I am finding difficulty finding the exact assembly version (e.g. patch version) of GRCh38 used for major databases.
For instance, gnomad says "GRCh38". But the only information on the version, for v3.1 comes from here, which says it "uses an updated version of Variant Effect Predictor (VEP) based on the most recent Gencode v35. When I click that link, I discover Gencode v35 is based on GRCh38.p13... which is great except it doesn't tell me if the GenBank (GCA_000001405.28) or RefSeq (GCF_000001405.39) assembly was used. This is important as those versions are not the same (unlike early patches of GRCh38). Additionally, the files I downloaded were v3.1.2... where no assembly information beyond "GRCh38" is used.
Then I decided to look up the latest update to the 1000 genome (e.g. 2022 Byrska-Bishop et al). And with a quick scan I am not finding anything about the patch version. Do I simply assume the original 2013 release was used?

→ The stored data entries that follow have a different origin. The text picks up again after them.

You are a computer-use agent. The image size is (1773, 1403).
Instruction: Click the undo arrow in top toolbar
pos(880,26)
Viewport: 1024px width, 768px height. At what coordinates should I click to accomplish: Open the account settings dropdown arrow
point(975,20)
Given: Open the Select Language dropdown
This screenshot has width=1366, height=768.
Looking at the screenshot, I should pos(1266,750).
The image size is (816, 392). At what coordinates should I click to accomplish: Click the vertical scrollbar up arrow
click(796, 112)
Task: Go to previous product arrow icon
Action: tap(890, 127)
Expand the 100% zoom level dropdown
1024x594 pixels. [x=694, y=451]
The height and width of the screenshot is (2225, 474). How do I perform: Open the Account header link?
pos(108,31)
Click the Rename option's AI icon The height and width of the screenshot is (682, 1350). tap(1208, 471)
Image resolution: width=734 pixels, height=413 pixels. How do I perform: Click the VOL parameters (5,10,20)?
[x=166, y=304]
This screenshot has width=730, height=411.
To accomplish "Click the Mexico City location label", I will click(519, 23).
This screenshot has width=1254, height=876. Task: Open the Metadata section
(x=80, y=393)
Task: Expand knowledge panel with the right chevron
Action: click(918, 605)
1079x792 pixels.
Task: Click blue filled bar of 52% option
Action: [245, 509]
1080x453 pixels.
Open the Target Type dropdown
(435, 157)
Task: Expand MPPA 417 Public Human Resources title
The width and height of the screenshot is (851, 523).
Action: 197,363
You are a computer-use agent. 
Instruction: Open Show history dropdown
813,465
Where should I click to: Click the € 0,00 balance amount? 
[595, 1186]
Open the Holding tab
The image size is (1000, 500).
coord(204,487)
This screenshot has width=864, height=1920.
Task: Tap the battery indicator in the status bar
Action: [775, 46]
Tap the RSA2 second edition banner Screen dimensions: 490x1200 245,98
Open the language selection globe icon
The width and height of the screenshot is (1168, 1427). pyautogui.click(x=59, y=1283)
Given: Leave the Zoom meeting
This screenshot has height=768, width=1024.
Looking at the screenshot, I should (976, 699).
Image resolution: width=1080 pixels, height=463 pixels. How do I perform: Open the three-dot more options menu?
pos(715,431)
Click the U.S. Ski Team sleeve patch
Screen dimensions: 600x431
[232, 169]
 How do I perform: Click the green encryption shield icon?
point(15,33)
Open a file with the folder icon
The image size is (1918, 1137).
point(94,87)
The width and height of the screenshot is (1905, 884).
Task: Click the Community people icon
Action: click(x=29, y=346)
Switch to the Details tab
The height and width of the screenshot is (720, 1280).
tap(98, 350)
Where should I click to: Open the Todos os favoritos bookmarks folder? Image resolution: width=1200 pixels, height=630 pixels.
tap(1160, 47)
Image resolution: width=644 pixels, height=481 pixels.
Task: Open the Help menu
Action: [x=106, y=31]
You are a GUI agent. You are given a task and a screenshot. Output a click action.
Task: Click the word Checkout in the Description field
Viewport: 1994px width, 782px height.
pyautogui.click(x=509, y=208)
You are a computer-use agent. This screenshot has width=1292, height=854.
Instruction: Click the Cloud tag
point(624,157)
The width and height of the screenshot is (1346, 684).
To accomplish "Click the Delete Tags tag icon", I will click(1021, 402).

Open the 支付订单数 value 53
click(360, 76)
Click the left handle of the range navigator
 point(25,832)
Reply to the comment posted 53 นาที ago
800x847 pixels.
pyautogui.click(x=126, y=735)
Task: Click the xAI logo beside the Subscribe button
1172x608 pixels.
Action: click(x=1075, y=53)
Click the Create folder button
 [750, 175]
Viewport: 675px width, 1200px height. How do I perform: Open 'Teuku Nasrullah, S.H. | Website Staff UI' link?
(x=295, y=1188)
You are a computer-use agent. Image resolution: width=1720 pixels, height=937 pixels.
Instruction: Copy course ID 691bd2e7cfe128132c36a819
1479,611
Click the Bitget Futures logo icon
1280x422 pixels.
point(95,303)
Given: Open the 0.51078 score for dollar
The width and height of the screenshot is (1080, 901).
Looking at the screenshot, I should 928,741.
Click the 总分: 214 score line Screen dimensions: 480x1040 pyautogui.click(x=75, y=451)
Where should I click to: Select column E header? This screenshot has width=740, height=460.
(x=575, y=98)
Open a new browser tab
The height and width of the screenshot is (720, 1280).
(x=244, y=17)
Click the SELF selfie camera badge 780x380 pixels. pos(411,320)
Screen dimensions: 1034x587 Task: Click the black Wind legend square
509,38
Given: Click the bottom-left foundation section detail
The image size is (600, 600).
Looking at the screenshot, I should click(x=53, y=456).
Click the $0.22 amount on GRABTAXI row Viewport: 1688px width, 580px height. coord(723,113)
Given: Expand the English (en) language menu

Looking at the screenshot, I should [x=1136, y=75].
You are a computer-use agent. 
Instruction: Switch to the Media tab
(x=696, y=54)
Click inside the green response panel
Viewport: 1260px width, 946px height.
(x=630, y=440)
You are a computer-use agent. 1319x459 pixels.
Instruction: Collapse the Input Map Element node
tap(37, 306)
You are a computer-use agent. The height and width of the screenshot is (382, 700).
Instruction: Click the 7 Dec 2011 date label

The fact that patch-version does matter for looking up variants at an exact position makes me wonder if I approaching this wrong... 1) Are people generally not using positions to look up variant information and instead using rsIDs? What about rare variants based on whole-genome sequencing, which don't have an rsID? 2) Is there some quick way/tool to figure out the patch version?
For my work, being able to extract variants using a position and mapping them exactly onto the chromosome is important. However, I am trying to incorporate multiple databases, which used different patches. Thus, I am also wondering...
3) Is there a reliable way to remove patches and convert VCF files to the original 2013 version of GRCh38? Is this consider a bad practice?
Really appreciate any feedback
Thank you!
GenoMax how does this work, formally?
Did you check the link above?